### Input
<<<<
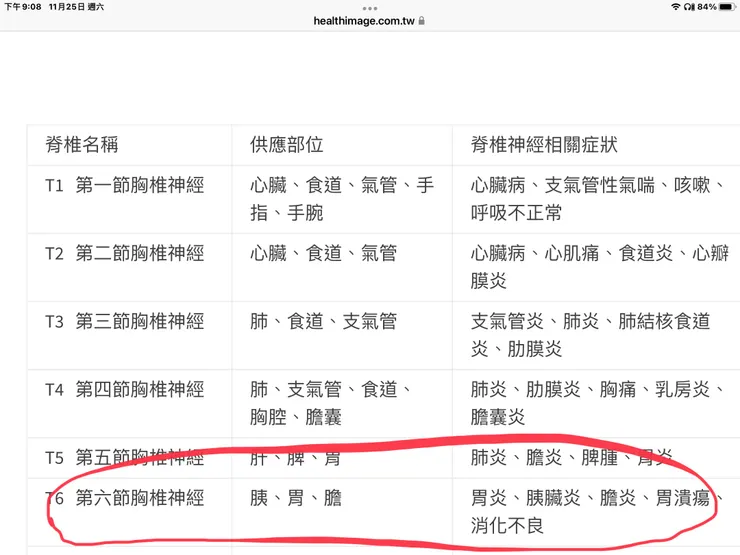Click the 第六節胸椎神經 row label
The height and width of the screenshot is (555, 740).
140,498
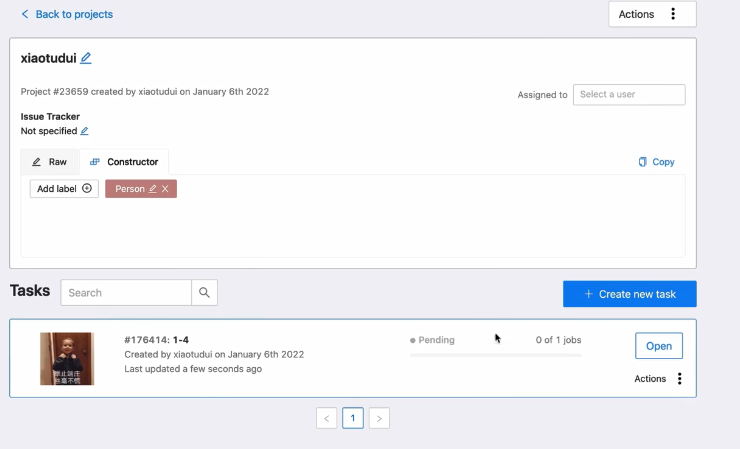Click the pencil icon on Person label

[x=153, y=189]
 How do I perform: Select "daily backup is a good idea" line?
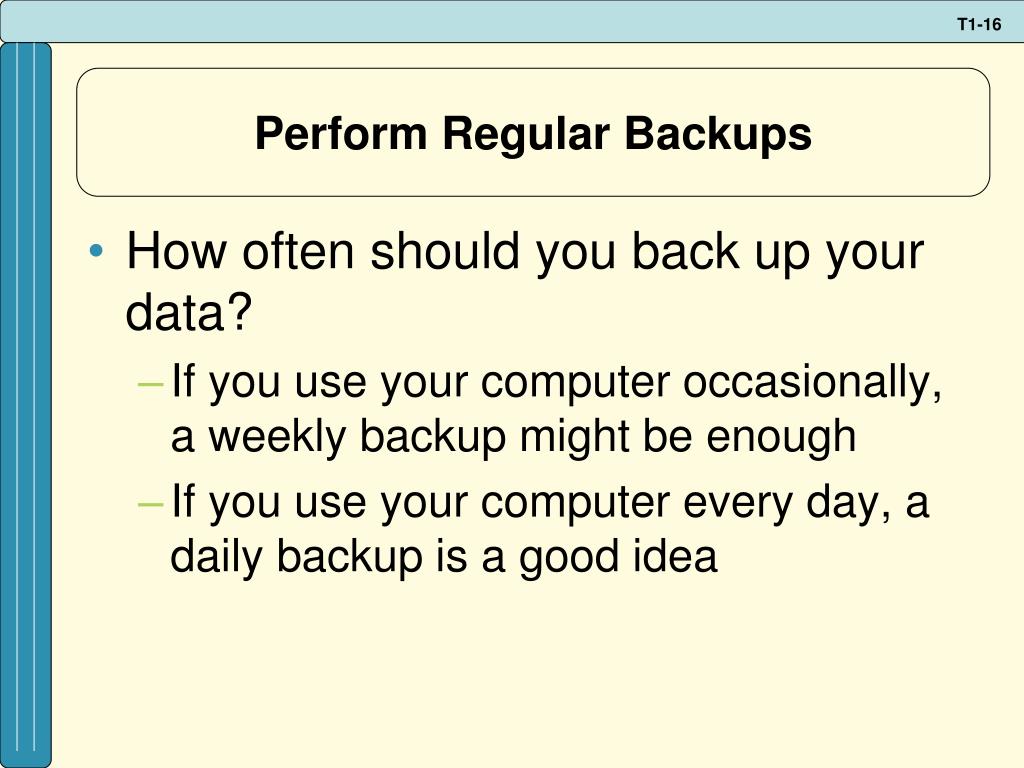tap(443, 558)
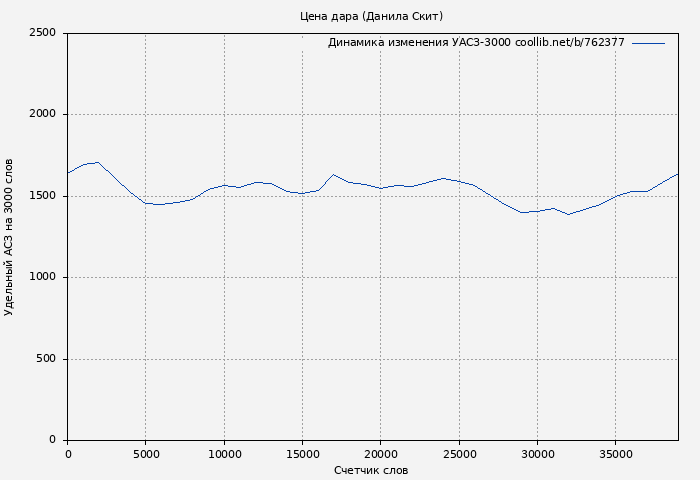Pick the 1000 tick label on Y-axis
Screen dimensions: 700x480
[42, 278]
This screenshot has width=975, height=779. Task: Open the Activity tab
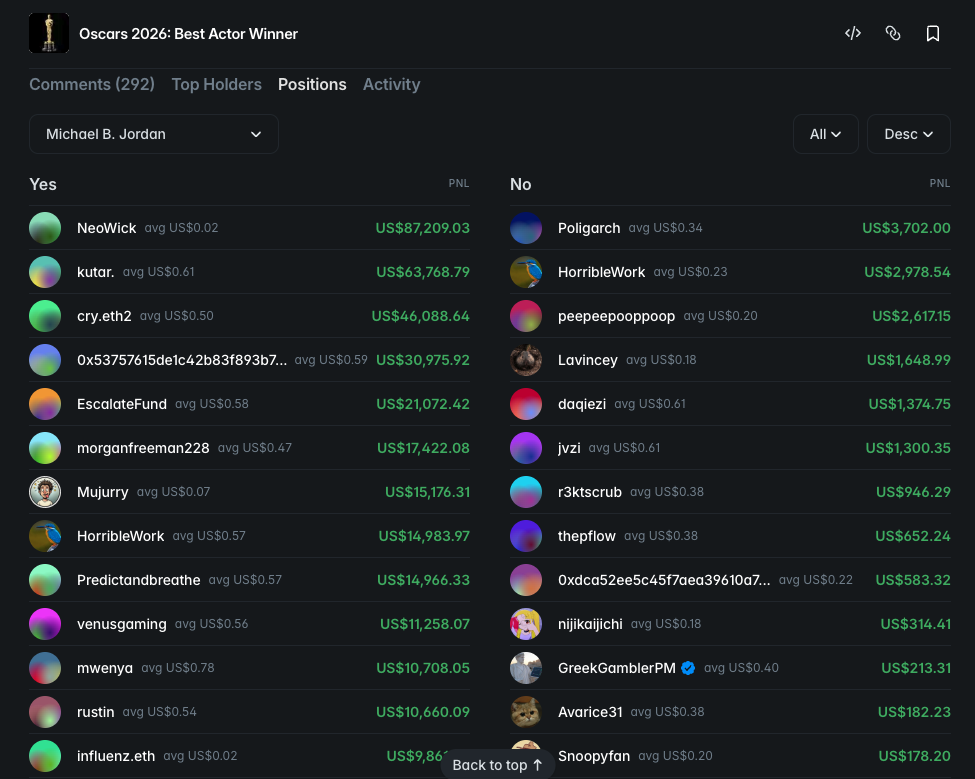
>>>>
What is needed is an exact repeat of only the lines from the one containing "How do I perform: Select" through the last line of the listing above, both ends included, without the pictures.

 How do I perform: Select "daily backup is a good idea" line?
tap(443, 558)
Pick the 1000 tick label on Y-axis
Screen dimensions: 700x480
[42, 278]
This screenshot has width=975, height=779. Task: Open the Activity tab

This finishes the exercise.